Space experts welcome the burst of high-tech interest in a technology that 50 years ago spurred the development of computers.

“Space travel the way we used to do it has a ’50s and ’60s ring to it,” said retired George Washington University space policy professor John Logsdon. “These guys have a vision of revitalizing a sector that makes it 21st century.”

But Logsdon said the size of the capsule and rocket going to space seemed kind of small to him, only carrying 13,000 pounds. It didn’t seem like a game-changer, he said.

Stratolaunch’s air-launch method is already used by an older rocket company, Orbital Sciences Corp., to launch satellites. It’s also the same method used by the first plane to break the sound barrier more than 50 years ago.

Stratolaunch, to be based in Huntsville, Ala., bills its method of getting to space as “any orbit, any time.” Rutan will build the carrier aircraft, which will use six 747 engines. The first unmanned test flight is tentatively scheduled for 2016.
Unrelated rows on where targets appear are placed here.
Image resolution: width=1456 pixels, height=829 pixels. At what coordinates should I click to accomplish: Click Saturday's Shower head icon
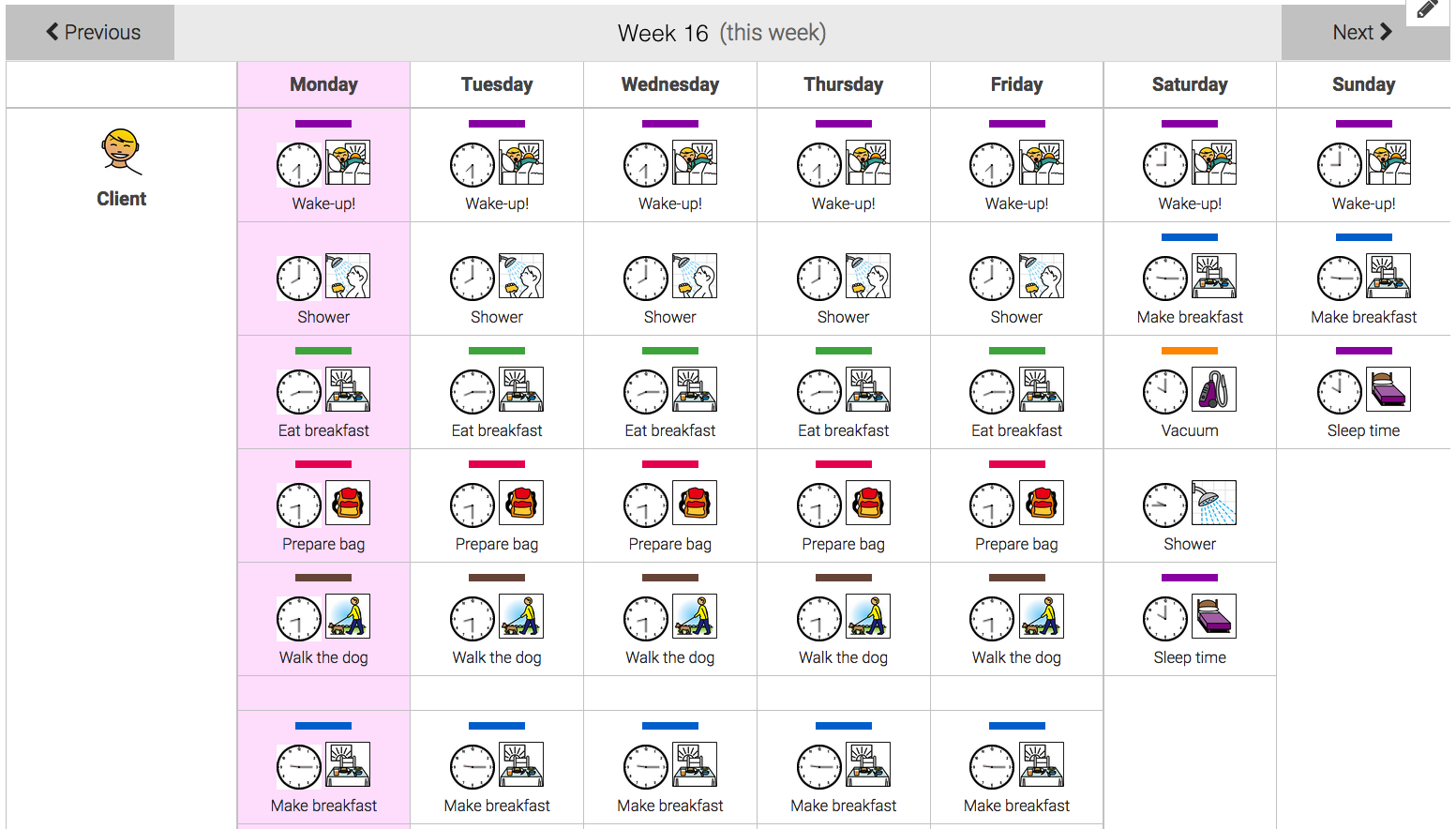[x=1213, y=503]
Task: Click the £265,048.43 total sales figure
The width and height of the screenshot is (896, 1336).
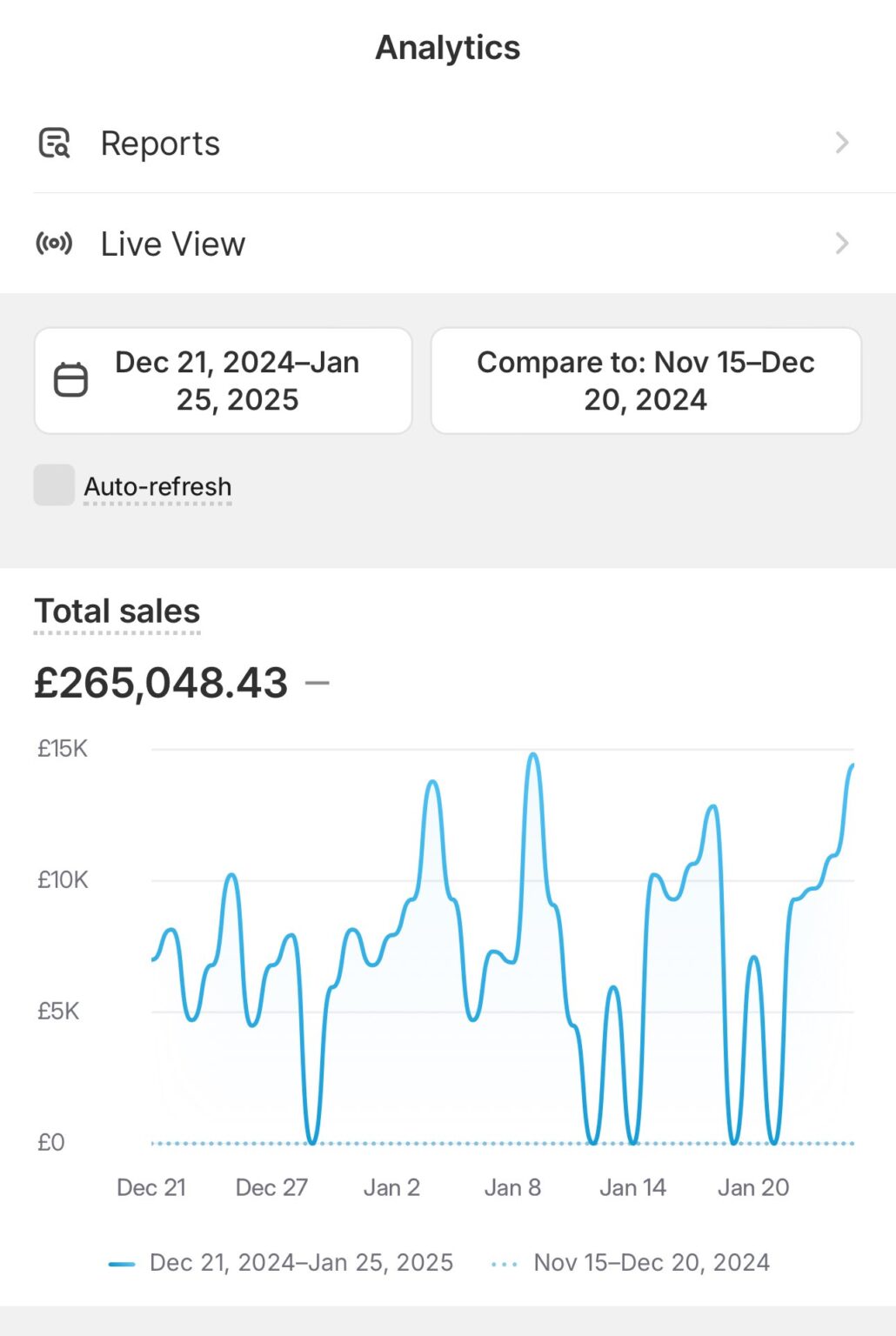Action: click(161, 684)
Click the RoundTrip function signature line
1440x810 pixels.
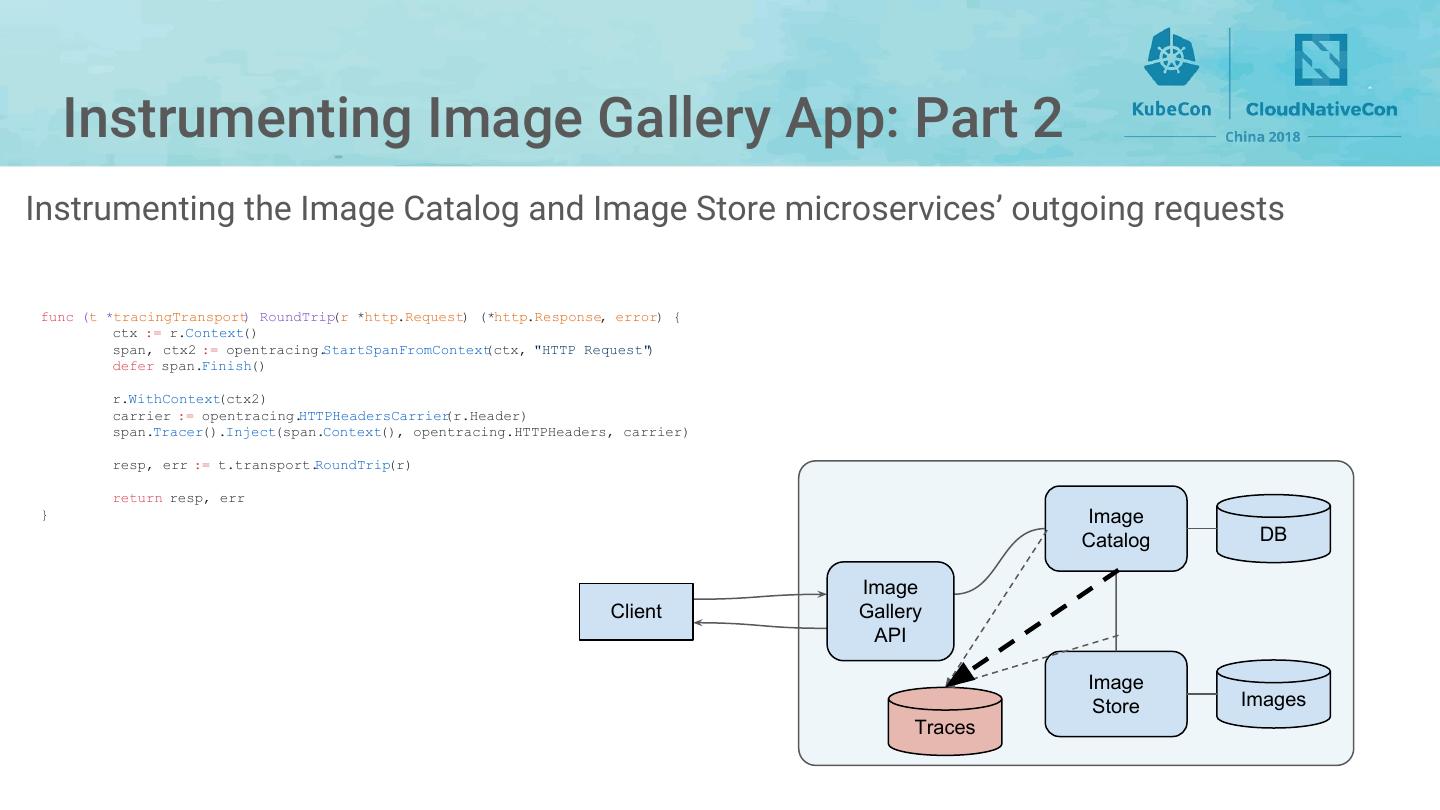pyautogui.click(x=360, y=317)
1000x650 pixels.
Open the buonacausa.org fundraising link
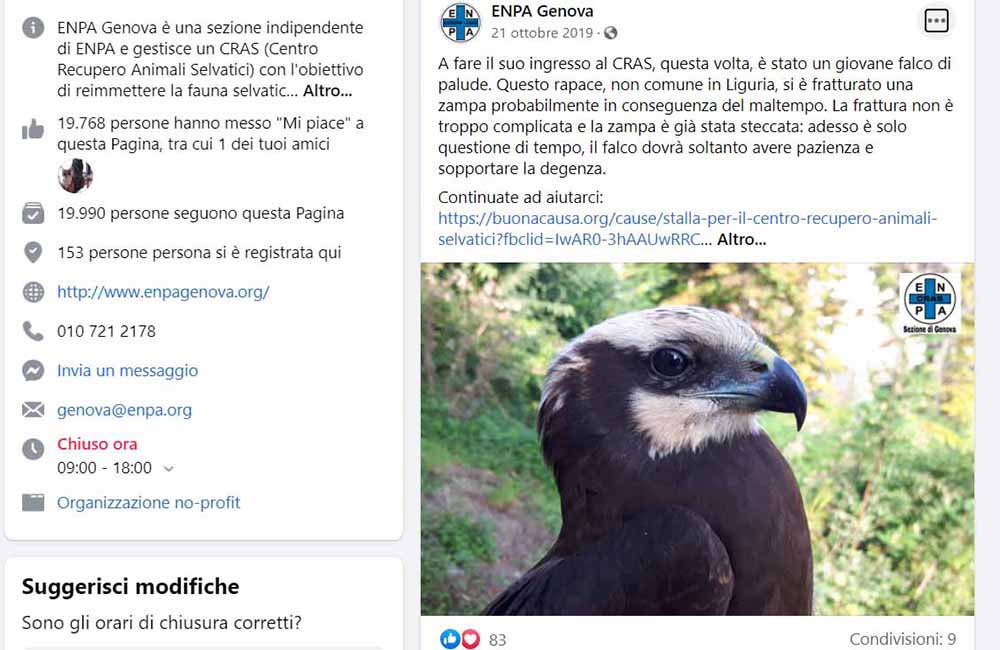pos(688,228)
NASA, in a statement, welcomed Allen to the space business, saying his plan “has the potential to make future access to low-Earth orbit more competitive, timely, and less expensive.”

Unlike its competitors, Allen’s company isn’t relying on start-up money from NASA, which is encouraging private companies to take the load of hauling cargo and astronauts to low Earth orbit and the International Space Station. The space agency, which retired the space shuttle fleet earlier this year, plans to leave that more routine work to private companies and concentrate on deep space human exploration of an asteroid, the moon and even Mars.